::: Records for this exercise
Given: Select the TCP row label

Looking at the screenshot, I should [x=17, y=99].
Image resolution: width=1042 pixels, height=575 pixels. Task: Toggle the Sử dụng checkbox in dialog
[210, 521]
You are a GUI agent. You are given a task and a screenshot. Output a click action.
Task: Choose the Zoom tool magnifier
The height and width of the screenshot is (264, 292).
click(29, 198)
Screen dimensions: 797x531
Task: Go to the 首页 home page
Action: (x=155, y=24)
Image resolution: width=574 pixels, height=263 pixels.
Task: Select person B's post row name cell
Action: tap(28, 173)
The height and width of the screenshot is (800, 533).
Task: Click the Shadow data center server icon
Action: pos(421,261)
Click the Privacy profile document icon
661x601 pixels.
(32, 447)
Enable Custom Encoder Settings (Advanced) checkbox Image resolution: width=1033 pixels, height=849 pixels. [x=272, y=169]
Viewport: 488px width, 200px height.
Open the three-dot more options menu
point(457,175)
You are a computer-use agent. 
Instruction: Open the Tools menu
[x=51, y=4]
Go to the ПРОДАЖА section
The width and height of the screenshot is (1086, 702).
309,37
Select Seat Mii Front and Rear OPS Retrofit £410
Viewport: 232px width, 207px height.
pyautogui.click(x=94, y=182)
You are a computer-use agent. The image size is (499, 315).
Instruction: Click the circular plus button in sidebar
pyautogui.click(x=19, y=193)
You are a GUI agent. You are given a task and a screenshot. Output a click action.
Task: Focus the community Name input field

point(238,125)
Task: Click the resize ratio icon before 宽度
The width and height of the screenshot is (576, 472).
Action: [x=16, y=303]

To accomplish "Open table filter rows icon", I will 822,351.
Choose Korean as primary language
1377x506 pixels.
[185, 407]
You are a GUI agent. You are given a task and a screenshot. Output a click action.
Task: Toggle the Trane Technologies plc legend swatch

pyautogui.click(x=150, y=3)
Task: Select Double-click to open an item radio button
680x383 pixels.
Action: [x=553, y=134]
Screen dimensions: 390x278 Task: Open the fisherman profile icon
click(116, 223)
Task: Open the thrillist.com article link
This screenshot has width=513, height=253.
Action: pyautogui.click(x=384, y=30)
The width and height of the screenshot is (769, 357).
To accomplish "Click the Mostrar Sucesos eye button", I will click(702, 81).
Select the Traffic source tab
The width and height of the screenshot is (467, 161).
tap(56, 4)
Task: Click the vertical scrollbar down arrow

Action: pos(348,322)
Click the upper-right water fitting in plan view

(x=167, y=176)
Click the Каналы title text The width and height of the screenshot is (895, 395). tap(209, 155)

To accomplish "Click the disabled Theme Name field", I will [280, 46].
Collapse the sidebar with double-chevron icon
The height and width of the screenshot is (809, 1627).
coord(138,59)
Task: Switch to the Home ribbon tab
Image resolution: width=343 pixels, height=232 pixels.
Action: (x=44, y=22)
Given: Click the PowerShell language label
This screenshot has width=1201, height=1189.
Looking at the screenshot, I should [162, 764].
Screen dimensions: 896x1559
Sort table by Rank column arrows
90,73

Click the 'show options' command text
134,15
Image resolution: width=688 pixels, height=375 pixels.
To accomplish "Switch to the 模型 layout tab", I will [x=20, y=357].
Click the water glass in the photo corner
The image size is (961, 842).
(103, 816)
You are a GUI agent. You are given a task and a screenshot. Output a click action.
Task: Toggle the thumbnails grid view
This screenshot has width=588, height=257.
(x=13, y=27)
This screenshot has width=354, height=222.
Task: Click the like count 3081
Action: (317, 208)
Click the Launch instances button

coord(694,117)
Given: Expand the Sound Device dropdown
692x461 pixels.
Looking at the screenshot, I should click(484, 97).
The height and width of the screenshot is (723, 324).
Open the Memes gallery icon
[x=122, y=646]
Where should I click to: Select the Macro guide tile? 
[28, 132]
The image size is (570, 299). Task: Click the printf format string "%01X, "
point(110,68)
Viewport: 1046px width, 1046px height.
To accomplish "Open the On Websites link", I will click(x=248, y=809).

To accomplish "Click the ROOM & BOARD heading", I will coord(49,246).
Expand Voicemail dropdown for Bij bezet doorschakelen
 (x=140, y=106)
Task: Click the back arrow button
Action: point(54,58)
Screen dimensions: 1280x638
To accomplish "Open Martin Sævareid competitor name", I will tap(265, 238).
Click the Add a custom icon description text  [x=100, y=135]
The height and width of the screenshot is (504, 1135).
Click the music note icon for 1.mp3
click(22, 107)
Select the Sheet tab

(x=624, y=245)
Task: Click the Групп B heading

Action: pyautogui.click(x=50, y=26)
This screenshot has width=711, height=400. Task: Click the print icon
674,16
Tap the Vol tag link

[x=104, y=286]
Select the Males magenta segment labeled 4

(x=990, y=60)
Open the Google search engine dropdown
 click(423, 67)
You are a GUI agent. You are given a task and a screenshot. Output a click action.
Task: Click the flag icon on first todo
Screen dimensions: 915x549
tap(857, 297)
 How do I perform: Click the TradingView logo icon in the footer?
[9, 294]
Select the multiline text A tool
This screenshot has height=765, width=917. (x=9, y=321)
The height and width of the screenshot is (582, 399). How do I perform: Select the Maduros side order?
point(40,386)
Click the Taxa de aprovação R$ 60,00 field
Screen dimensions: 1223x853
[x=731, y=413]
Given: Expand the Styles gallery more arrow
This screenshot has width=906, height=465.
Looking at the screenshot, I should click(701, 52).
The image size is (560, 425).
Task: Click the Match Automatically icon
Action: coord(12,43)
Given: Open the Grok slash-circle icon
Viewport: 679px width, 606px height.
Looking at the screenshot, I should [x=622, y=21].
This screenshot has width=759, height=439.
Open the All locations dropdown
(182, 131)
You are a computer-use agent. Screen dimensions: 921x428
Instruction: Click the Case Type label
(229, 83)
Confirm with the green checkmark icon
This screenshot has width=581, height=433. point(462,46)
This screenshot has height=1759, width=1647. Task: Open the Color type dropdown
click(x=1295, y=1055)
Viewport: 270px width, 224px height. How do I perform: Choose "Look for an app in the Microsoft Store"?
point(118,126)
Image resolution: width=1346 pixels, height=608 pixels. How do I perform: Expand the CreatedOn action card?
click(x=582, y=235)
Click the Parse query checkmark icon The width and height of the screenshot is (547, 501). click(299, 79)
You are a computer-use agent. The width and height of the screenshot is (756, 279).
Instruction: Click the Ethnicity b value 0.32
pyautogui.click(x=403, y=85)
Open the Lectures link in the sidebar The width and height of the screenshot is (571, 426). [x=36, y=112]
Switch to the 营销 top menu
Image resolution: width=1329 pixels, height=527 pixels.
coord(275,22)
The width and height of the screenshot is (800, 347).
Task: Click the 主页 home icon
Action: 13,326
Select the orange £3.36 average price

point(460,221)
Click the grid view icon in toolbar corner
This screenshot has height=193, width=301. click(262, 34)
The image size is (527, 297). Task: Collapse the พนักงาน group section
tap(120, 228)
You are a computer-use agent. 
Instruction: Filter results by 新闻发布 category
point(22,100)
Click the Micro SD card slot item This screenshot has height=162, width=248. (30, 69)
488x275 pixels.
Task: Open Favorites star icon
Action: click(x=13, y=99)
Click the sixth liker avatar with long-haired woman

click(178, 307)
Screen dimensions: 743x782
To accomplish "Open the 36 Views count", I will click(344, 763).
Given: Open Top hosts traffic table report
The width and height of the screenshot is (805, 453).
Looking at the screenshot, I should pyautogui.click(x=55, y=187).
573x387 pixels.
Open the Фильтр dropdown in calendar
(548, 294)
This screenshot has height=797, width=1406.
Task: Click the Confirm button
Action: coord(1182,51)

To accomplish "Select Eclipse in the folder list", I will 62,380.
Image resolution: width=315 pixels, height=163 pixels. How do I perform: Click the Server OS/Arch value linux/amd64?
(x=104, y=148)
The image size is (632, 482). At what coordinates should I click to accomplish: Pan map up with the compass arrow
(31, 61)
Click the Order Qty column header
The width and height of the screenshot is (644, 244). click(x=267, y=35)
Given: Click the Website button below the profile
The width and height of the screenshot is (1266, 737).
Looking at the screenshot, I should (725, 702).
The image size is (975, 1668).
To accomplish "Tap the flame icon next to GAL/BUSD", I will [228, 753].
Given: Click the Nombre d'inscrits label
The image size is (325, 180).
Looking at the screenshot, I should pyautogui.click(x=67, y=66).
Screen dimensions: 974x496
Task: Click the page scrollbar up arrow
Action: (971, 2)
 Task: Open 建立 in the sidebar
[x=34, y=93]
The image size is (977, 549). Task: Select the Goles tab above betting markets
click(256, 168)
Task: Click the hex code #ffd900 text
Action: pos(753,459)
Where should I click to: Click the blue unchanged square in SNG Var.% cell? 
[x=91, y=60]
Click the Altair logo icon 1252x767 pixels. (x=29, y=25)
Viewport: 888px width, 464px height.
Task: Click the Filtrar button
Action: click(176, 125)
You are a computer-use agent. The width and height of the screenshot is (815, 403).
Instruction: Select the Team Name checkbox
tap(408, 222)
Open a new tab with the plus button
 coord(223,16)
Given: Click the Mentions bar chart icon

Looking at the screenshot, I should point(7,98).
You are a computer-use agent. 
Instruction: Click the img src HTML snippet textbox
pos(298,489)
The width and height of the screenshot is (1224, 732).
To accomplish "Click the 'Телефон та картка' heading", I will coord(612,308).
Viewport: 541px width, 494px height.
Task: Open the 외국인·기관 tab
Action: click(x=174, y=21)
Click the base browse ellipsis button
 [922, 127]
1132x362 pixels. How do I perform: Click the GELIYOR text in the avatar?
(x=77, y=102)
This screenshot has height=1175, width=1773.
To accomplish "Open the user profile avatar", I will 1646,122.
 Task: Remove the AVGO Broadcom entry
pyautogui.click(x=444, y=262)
::::::
» **Requirement**: Quote every line of the records above, from the first down to the one holding "You are a computer-use agent. The image", exactly as written.

» **Exercise response**:
Given: Select the TCP row label

Looking at the screenshot, I should [x=17, y=99].
Image resolution: width=1042 pixels, height=575 pixels. Task: Toggle the Sử dụng checkbox in dialog
[210, 521]
You are a GUI agent. You are given a task and a screenshot. Output a click action.
Task: Choose the Zoom tool magnifier
The height and width of the screenshot is (264, 292).
click(29, 198)
Screen dimensions: 797x531
Task: Go to the 首页 home page
Action: (x=155, y=24)
Image resolution: width=574 pixels, height=263 pixels.
Task: Select person B's post row name cell
Action: tap(28, 173)
The height and width of the screenshot is (800, 533).
Task: Click the Shadow data center server icon
Action: pos(421,261)
Click the Privacy profile document icon
661x601 pixels.
(32, 447)
Enable Custom Encoder Settings (Advanced) checkbox Image resolution: width=1033 pixels, height=849 pixels. [x=272, y=169]
Viewport: 488px width, 200px height.
Open the three-dot more options menu
point(457,175)
You are a computer-use agent. 
Instruction: Open the Tools menu
[x=51, y=4]
Go to the ПРОДАЖА section
The width and height of the screenshot is (1086, 702).
309,37
Select Seat Mii Front and Rear OPS Retrofit £410
Viewport: 232px width, 207px height.
pyautogui.click(x=94, y=182)
You are a computer-use agent. The image size is (499, 315).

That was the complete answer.